In 2018 and 2019, the US Air Force conducted detailed simulated war games that had its forces square off against those of China.

On both occasions, the US was decisively defeated, the first time challenging the Chinese in the South China Sea, and the second time defending Taiwan – which China sees as an integral part of its territory – against a Chinese invasion.

In 2020, the US repeated the Taiwan scenario, and won – but only barely. The difference? In both 2018 and 2019, it played with the resources it had on hand.

Last year, it gave itself a host of new technologies and capabilities that are either not in production or aren’t even planned for development.

In short, the exercise was as far removed from reality as it could get. The fact is the US can only successfully defend Taiwan from a full-scale Chinese invasion in its dreams.

Ritter wrote that during the past 20 years, the U.S. military has sacrificed all its other capabilities to its operations in Iraq, Afghanistan and the rest of the Greater Middle East.

Today, with the political decision having been made to depart Afghanistan, and a similar decision being brooded regarding Iraq and its corollary conflict, Syria, the US military is a fundamentally broken institution.

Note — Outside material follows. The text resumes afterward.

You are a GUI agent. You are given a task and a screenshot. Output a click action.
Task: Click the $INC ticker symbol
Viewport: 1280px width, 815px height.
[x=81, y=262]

It lost its ‘forever wars’ in the Middle East and Southwest Asia by not winning. As such, the senior leadership at the helm of the US military has been conditioned to accept defeat as de rigueur; it comes with the territory, a reality explained away by lying – either to yourself, your superiors, or both.

Too many successful careers were created on the backs of lies repackaged as truth, of defeats sold as victories, as deficits portrayed as assets.

In many ways, the recently concluded US Air Force war game is a byproduct of this psychosis – an exercise in self-delusion, in which reality is replaced by a fictional world where everything works as planned, even if it does not exist.

The US Air Force cannot wage a successful war against China today.  Nor can it do so against Russia. Its ability to sustain a successful air campaign against either Iran or North Korea is likewise questionable.

This is the kind of reality that would, in a world where facts mattered, cost a lot of senior people their jobs, in uniform and out.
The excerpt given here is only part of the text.